_TASK INSTRUCTIONS_
Turn the records starting at the line containing "is (1045, 506)." and ending at the line containing "legend-item-ratio: 环比 is" into a two-column CSV with the headers input and output, one row per record. Put each value in a single quoted field, with its line breaks replaced by spaces.

_GIVEN INFORMATION_
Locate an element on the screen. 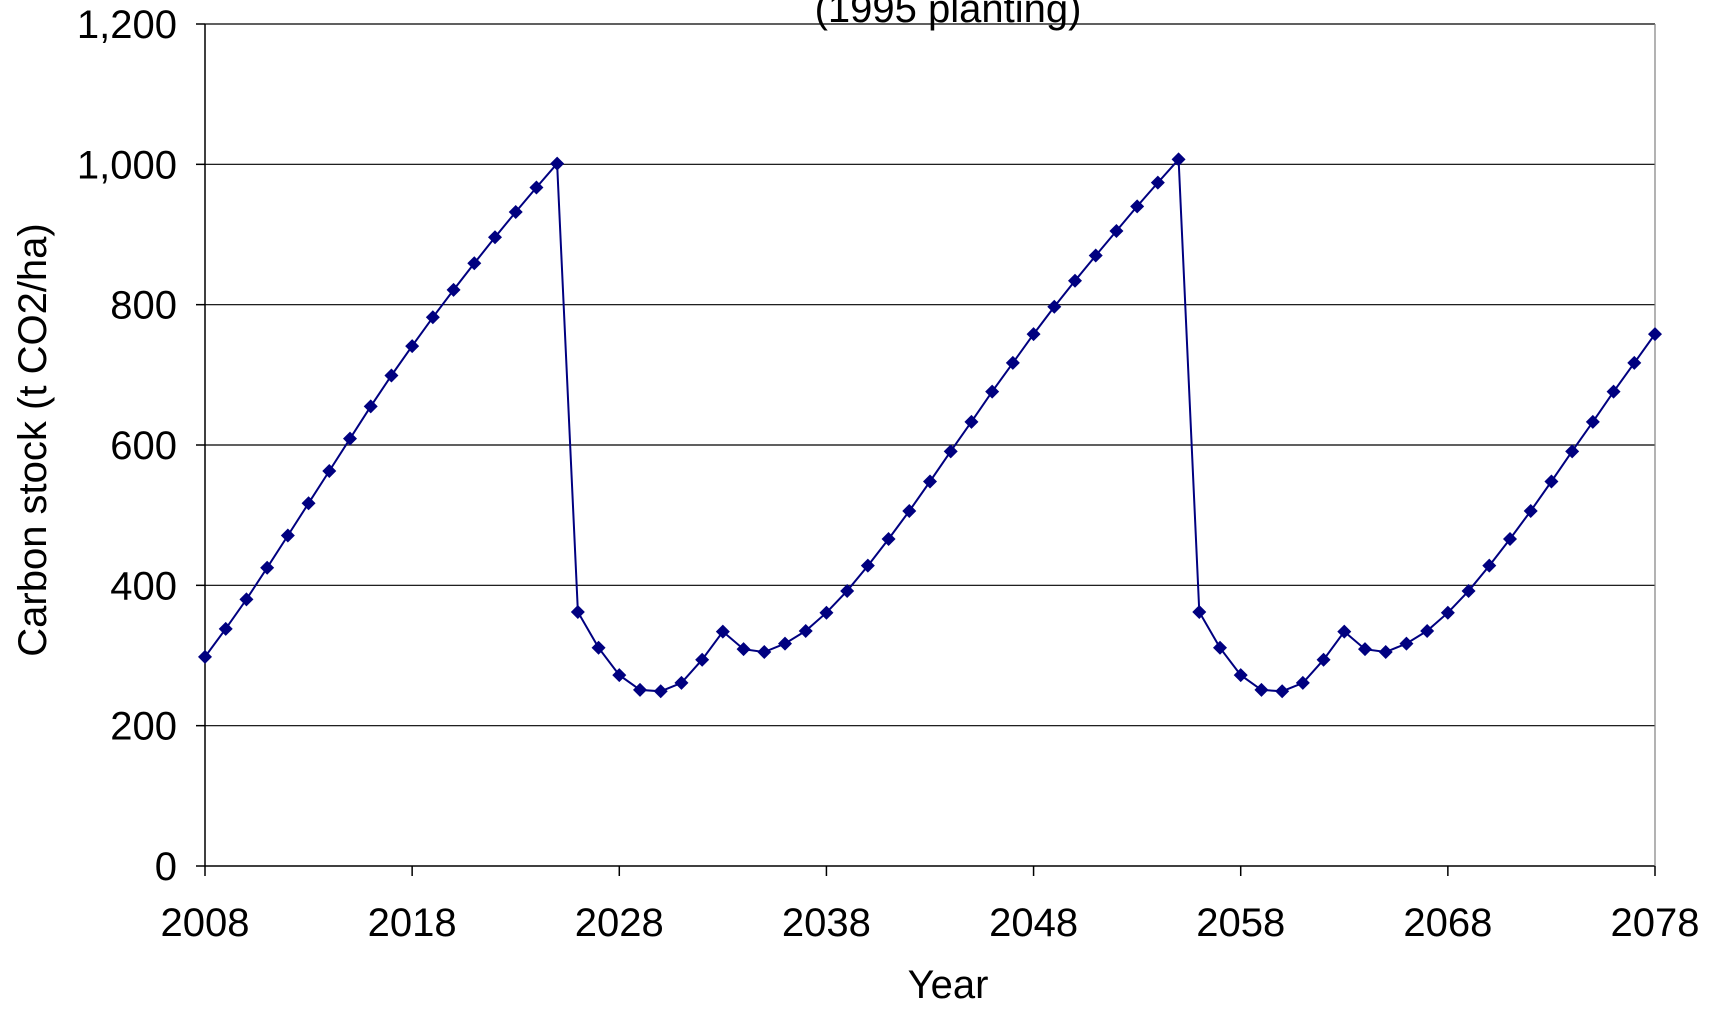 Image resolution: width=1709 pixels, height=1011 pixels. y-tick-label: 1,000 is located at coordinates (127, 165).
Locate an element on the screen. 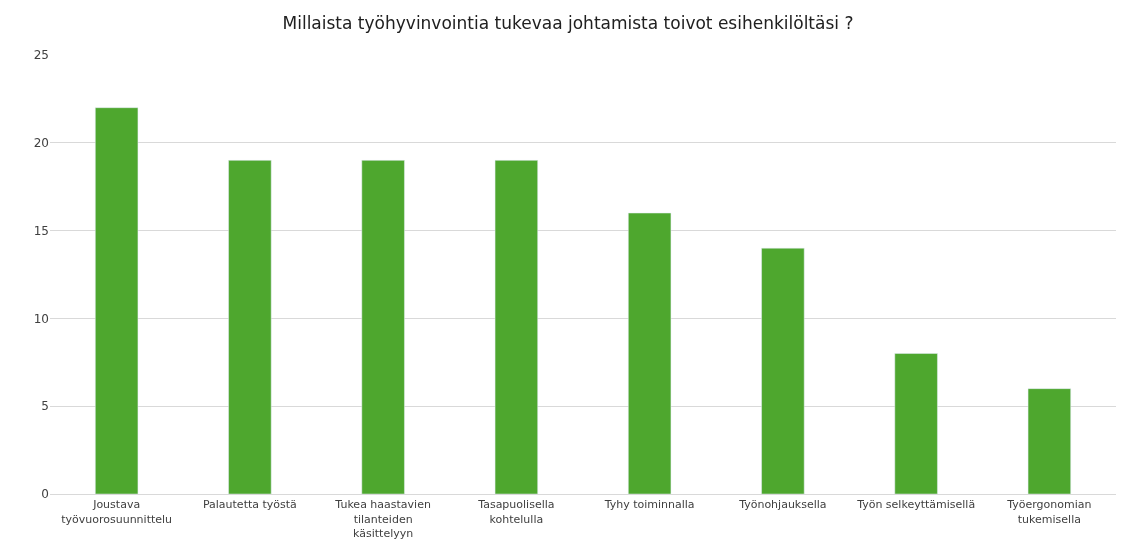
* * *
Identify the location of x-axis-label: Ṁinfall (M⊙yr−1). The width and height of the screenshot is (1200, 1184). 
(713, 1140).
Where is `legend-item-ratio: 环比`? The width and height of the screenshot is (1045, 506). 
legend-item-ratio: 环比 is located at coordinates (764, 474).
...
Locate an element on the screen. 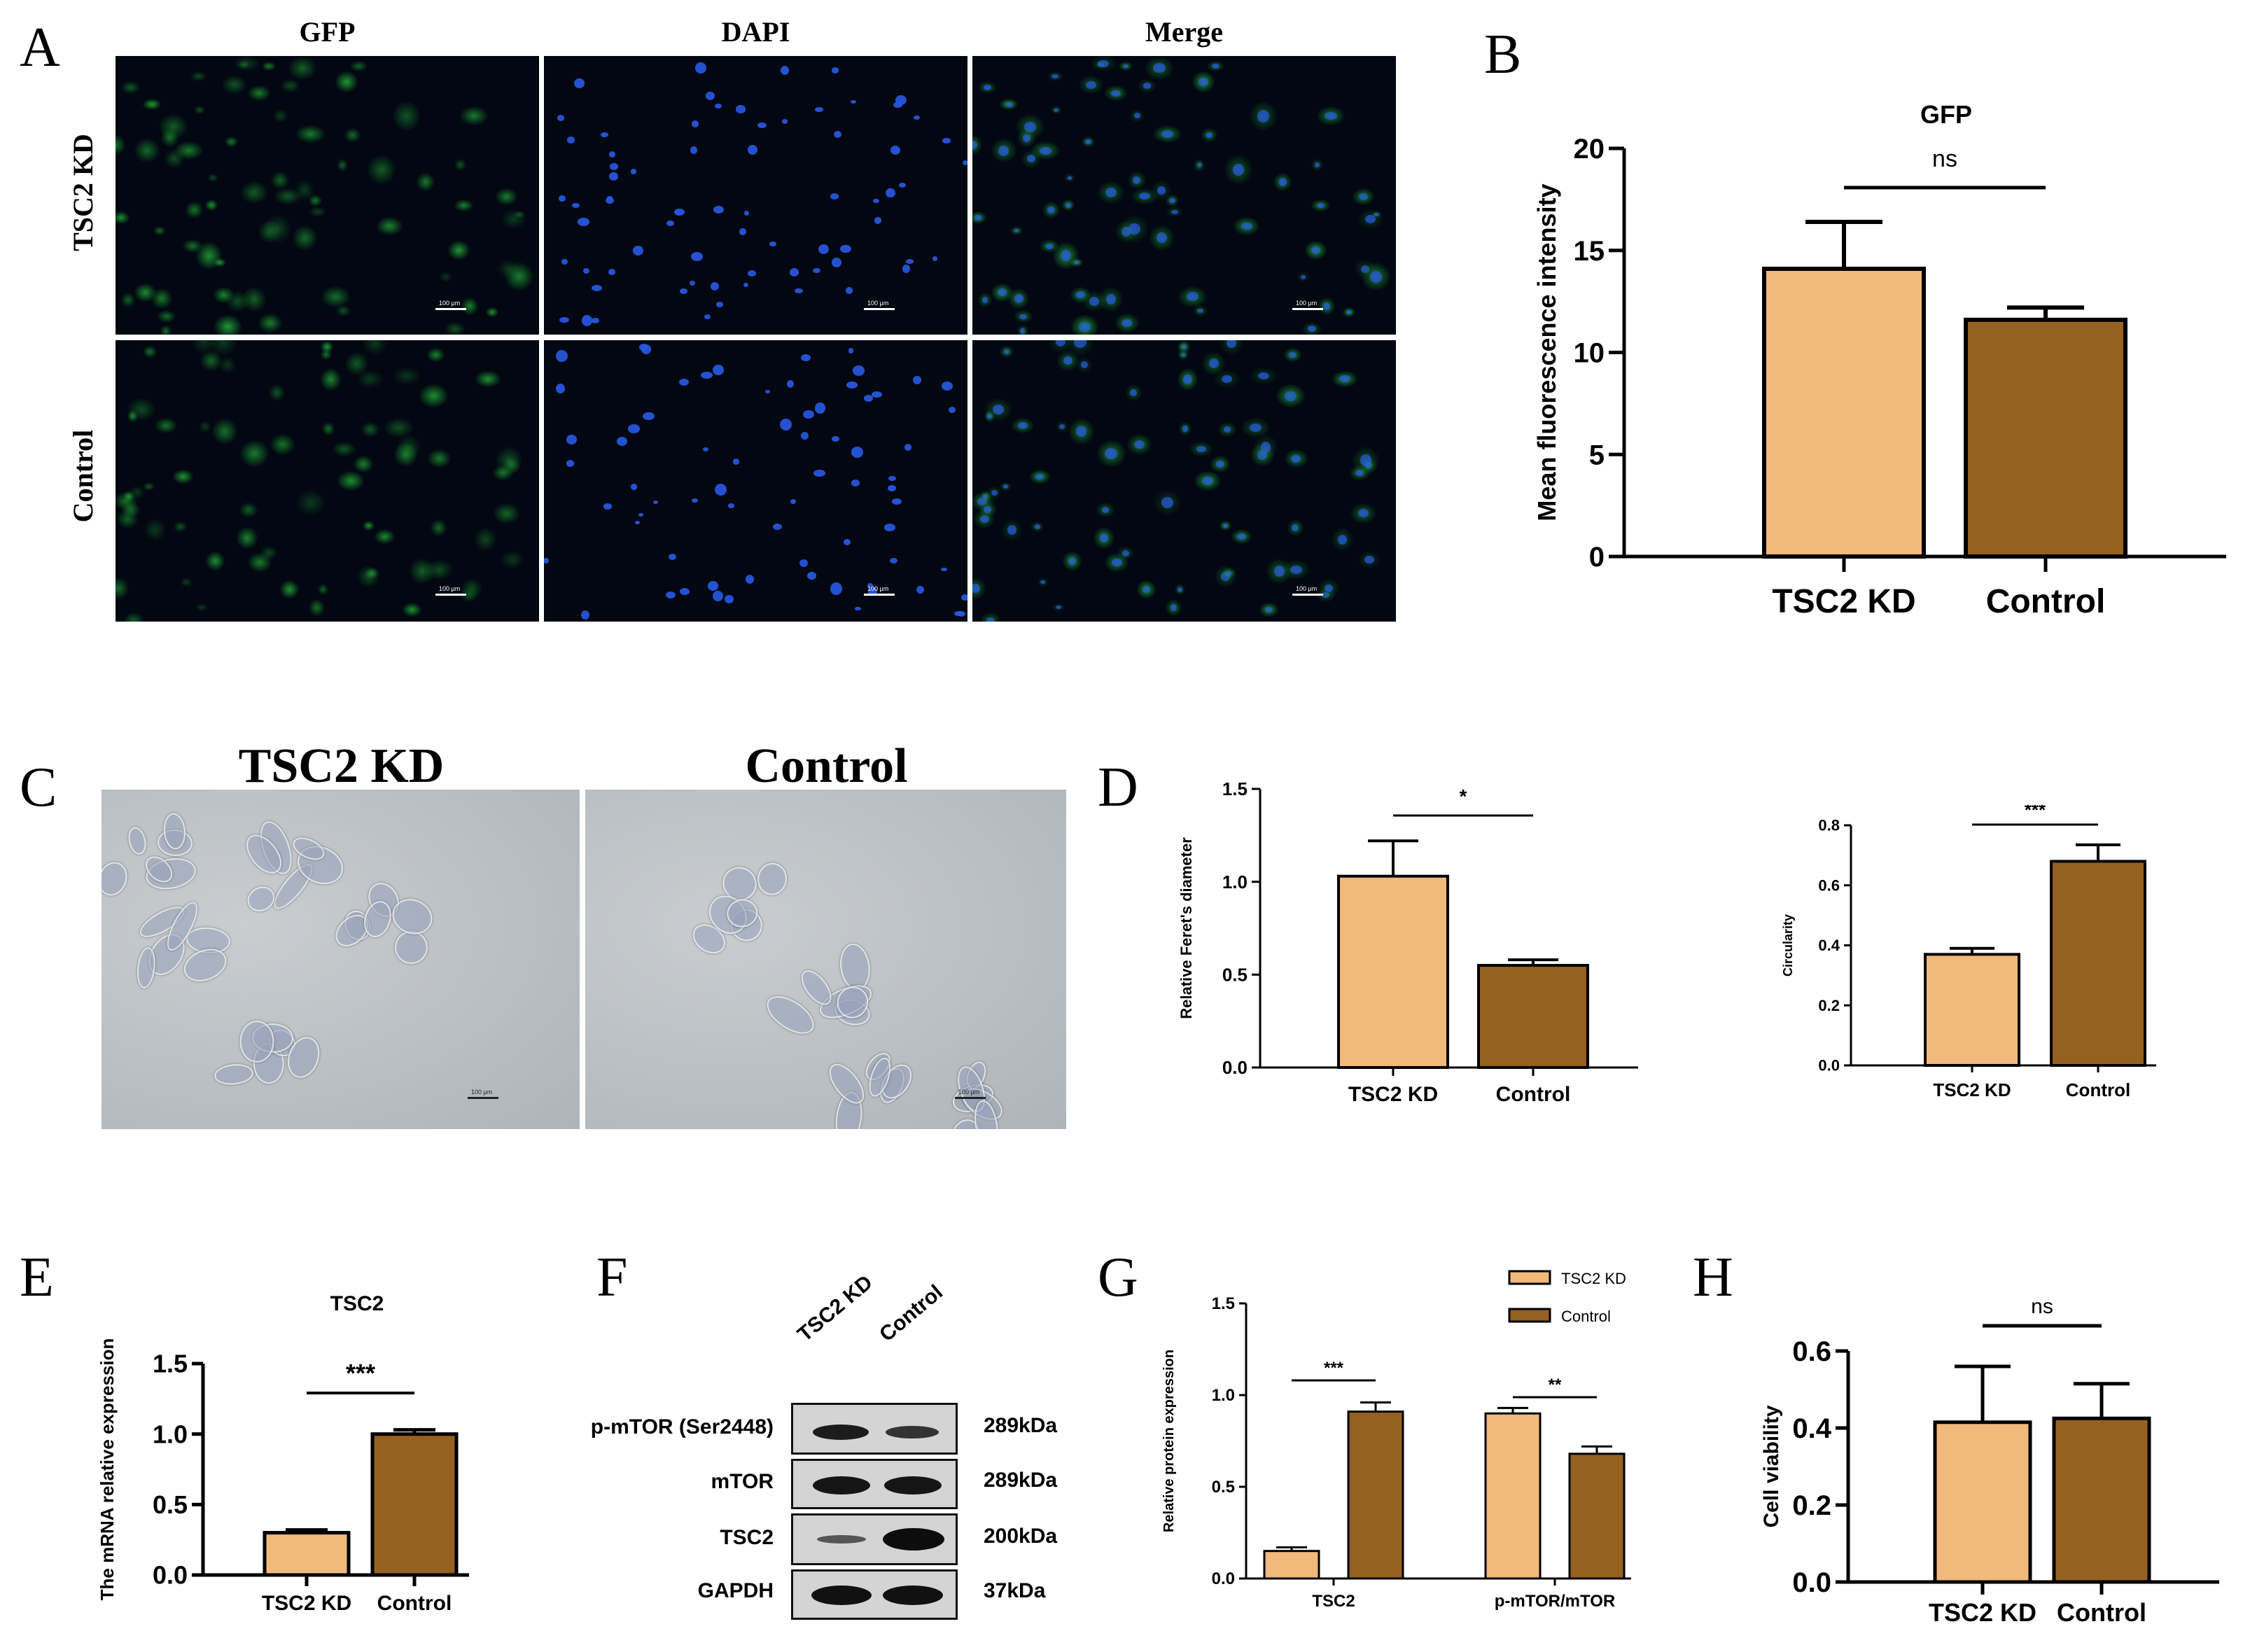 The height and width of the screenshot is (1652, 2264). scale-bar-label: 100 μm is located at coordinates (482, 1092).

_TASK SOLUTION_
input,output
"Where is `legend-item-ratio: 环比`? The width and height of the screenshot is (1045, 506).","legend-item-ratio: 环比 is located at coordinates (764, 474)."